Guha follows this up with the views of his three exemplars: Patrick Geddes, Radhakamal Mukerjee and J.C. Kumarappa. Geddes was a polymath town planner without a degree; Mukerjee taught sociology in Lucknow; and Kumarappa trained in accountancy and public finance. Yet they had much to say on social ecology; and were ignored by their contemporaries and the political class. Through them, Guha compares Indian and American environmentalism, the first concerned with livelihood and survival, the second with the leisurely pursuits of a consumer society.

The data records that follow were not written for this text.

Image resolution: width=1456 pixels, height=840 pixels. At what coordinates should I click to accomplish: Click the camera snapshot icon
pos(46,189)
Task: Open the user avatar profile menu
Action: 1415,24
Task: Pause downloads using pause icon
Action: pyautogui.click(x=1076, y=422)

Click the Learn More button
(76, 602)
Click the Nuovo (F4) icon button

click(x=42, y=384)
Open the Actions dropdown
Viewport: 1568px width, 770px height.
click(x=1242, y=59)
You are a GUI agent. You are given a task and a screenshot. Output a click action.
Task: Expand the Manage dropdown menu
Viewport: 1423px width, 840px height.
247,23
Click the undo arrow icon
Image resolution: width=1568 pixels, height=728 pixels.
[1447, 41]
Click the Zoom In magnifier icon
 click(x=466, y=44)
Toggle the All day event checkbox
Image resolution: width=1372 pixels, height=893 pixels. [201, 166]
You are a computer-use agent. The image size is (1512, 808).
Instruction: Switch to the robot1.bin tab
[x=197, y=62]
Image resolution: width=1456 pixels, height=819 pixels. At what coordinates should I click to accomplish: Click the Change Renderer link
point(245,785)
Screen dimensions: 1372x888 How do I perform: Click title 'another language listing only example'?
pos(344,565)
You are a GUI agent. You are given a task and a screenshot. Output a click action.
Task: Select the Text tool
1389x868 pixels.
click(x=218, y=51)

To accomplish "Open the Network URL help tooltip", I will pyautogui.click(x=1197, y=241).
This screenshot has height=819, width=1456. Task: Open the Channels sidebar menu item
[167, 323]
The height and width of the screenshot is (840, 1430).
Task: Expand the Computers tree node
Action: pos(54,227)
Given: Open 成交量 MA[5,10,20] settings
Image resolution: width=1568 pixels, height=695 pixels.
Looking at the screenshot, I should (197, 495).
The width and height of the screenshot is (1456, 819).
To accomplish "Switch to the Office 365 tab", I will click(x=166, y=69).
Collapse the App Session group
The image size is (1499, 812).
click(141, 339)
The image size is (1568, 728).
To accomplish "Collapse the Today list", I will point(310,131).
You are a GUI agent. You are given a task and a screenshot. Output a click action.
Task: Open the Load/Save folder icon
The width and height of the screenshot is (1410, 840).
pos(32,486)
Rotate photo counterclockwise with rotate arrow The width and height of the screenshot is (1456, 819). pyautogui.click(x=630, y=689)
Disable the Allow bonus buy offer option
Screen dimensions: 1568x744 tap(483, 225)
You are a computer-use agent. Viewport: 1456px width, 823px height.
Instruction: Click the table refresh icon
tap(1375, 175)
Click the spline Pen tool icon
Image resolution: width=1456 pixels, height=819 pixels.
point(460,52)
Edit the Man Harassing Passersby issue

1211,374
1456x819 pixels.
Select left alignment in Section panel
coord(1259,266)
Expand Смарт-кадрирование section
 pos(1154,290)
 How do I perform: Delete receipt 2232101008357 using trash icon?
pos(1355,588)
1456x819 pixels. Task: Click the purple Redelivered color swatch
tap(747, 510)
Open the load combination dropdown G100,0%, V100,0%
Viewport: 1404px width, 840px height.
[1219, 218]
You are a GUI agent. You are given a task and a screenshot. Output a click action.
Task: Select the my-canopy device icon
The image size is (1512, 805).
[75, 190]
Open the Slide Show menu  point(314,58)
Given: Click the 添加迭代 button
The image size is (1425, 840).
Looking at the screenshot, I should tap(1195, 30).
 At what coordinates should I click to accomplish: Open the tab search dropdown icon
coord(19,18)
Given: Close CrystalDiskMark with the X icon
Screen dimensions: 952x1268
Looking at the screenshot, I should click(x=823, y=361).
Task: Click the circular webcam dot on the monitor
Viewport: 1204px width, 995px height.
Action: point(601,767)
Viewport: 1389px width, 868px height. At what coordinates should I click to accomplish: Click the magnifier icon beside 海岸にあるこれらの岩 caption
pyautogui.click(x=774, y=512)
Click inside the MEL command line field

This theme recurs as he explores the utopias of agrarianism, the return to the wild and scientific industrialisation, and how they cohabit the space between a society bound by ecological limits and another with abundance. He also shows how democracy and authoritarianism form the political underpinnings of these utopias, how these are rooted in the debate on development, how the construction of the railways affected forest management and how the conservation movement inspired by one form of society has imposed its will on others.

Guha then looks at social ecology itself, through the views of Lewis Mumford, Chandi Prasad Bhatt and Madhav Gadgil. Mumford, whose faith in science and technology is eroded over the years, is neglected by his American peers because he says the "enemy is us". Bhatt is the pioneer of the Chipko movement, critical analyst of how science can be both misused and used, and again largely uncelebrated. Gadgil, on the other hand, is a biologist, has written extensively on indigenous conservation systems, forest policy and biodiversity, an active advisor of the Save Western Ghats March, and yet his advice eventually failed.

So far so good. Guha writes exceedingly well, with wit and erudition. He is acquainted, either personally or through their writings, with a galaxy of thinkers, academics and activists. Personalities like Ambedkar and Galbraith, Bookchin and Elwin rub comfortable textual shoulders with Agarwal and Akerlof, Balagopal and Brandis. Guha is well-read; his study of the classics redoubtable. Which is why one waits with great expectation for his final chapter, ‘How Much Should a Person Consume’, hoping he will answer his original query on an environmentalism of the poor.

In vain. Guha instead turns to preaching. And thereby faults his own credo: "Environmentalists may wish to change the world, but environmental historians should seek merely to understand and interpret it." He also bears out Eugene O’Neill’s opening quote, "... it’s all questions and no answers". He churns out a six-tablet prescription of participatory democracy, with transparent processes of natural resource use, mixed with political decentralisation, private enterprise without hidden subsidies, sustainable policies, and taken with liberal doses of land reforms, literacy and healthcare.

In these last 30 pages, Guha throttles the vitality of the previous 220. There is no academic rigour here. No attempt to discover what political decentralisation has done, how participatory democracy has unfolded, where private enterprise clashes with social ecology. There is no carefully constructed logic of thesis and antithesis, no synthesis of thought, no real dissection of the politics of the environmental endeavour. Guha airily states that the "retreat of the state from the economy has led to much faster rates of economic growth", ignoring the voluminous literature on it. He subsumes the "fallacy of the romantic economist" and the "fallacy of the romantic environmentalist" with what may best be called, in a parody of his own language, a peculiar ahistorical "fallacy of the romantic sociologist". One wishes he hadn’t done it.